Hey, guys!
I just got a royalties check from the children’s book I wrote and I have decided I’m going to put it toward a coup of the United States Government!
I’m super excited because I’ve always wanted to seize control of a floundering global superpower grasping for any remaining hope of the sanctity of law.
But sadly for the American experiment, I have come into mid-four figures, and now it is over. And I am hereby in charge I guess.
So, now that I am an ALMOST six-thousandaire, it is time for me to take Svengali-like control of the executive branch, and then gut and mangle each aspect the federal government to do my bidding.
First things first: Train to Maine. My in-laws live in Maine, and we live in New York City. This means twice a year, we have to drive our VERY young children seven hours to see their grandparents. This changes today. In my first act as kleptocrat, I will make all the trains go from Brooklyn to the very small coastal town in Maine where Grandma Cece and Grandpa Jack live. The estimated cost to taxpayers for this project is about $400 million give or take another $500 million, and I think that’s a small price to pay for us being able to sit on a train where they can walk around and not bother us while we work on our laptops.
Secondly: Universal healthcare, comprehensive paid family leave, and equal rights for all, including civil, reproductive, LGBT, and other. This is also important.
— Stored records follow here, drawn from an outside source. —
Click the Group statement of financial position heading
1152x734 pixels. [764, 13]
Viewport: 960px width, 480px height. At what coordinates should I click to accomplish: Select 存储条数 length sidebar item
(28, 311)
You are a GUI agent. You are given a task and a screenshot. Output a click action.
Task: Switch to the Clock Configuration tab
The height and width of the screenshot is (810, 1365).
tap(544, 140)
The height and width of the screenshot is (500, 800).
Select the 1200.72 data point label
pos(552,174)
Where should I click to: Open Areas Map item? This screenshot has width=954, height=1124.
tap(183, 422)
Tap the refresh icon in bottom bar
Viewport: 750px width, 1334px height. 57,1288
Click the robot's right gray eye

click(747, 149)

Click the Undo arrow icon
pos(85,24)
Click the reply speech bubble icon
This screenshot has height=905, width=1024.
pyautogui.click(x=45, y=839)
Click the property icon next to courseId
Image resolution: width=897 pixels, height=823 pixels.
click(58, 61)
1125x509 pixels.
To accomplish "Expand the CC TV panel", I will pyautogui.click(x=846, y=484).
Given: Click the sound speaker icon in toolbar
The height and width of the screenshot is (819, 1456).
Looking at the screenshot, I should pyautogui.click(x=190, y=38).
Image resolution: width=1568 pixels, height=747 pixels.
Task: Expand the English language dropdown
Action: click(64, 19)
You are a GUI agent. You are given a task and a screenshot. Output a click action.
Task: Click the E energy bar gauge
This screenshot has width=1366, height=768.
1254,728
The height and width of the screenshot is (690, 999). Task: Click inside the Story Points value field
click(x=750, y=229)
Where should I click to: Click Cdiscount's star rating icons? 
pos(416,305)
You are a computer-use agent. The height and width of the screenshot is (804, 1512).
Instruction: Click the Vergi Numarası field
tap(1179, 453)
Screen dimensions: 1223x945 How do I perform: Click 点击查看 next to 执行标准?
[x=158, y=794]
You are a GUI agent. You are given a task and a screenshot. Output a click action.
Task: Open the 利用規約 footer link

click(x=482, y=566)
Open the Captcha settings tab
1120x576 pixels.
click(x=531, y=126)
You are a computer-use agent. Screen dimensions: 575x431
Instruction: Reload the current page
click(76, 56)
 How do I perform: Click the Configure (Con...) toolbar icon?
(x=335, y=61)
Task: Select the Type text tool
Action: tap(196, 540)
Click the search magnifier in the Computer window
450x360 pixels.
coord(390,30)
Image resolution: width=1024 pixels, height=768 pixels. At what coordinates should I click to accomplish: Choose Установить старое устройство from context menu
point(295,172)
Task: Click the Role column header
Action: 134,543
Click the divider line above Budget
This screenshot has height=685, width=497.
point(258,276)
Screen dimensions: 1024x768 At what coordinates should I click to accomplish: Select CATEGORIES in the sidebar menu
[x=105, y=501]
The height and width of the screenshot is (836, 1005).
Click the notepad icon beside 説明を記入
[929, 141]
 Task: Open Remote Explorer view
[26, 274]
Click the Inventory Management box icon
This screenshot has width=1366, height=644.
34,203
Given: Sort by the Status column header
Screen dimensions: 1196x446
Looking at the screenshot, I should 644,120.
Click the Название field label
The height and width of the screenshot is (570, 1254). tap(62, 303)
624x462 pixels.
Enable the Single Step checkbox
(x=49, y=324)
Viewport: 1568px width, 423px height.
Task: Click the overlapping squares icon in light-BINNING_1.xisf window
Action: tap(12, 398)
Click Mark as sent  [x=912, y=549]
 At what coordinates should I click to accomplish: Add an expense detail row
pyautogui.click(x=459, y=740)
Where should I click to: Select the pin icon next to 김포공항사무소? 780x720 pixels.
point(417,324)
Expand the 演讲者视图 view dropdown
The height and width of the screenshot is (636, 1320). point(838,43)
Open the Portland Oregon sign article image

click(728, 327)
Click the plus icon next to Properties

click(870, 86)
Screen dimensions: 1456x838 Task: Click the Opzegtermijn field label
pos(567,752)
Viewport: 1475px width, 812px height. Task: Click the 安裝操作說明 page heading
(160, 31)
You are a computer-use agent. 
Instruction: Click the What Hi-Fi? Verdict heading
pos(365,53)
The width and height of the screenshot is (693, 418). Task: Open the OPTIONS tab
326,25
Thirdly: Garbage day is every other day. Guess what. If you miss garbage day, that should not be a life-ruining mistake. Now that I have earned close to $6k from the sales of a children’s book, we will MANUFACTURE more garbage trucks (um, jobs much?) and make the trucks pick up the garbage more frequently.
Fourth: Save the planet. We’re going to shift entirely to renewable energy. I have like nine friends from (AN ALMOST INCREDIBLE) college who all do that professionally, and they will run it. I’m talking solar, wind, fusion, and truly anything that isn’t drilling for oil. This is important because the fate of all life on earth depends on it. Besides, there is going to be a LOT more garbage so we need to basically do this at the same time as the “Every Other Day is Garbage Day” plan.
Fifth: Suggestion box! Part of being a wealth-hoarder who has ingratiated herself to a senile lunatic president whose only weakness is flattery and proximity to power is BEING A GOOD LISTENER. I’m anticipating most suggestions will be to stop arming foreign conflict and to promote lasting peace abroad, so we will look to that! As a very, very wealthy person now, it’s really the least I can do.
Thank you all so much for buying the book that made this coup possible, and I am thrilled to take control of such an unstable and well-armed failed state. As I famously said to every single boyfriend before I met my nice husband: It doesn’t matter that you are irreparably broken, because I alone can fix you.
And I know just the $5,713.86 palmed directly into Donald Trump’s clammy little hand that will do it.
All hail me!
Sincerely,
Bess
All Hail Bess! Please take over our government, please please please!
I fully support all of this but especially the train! Being a person who lives in coastal Maine who also loves to visit NYC I think this is the most critical issue of our time.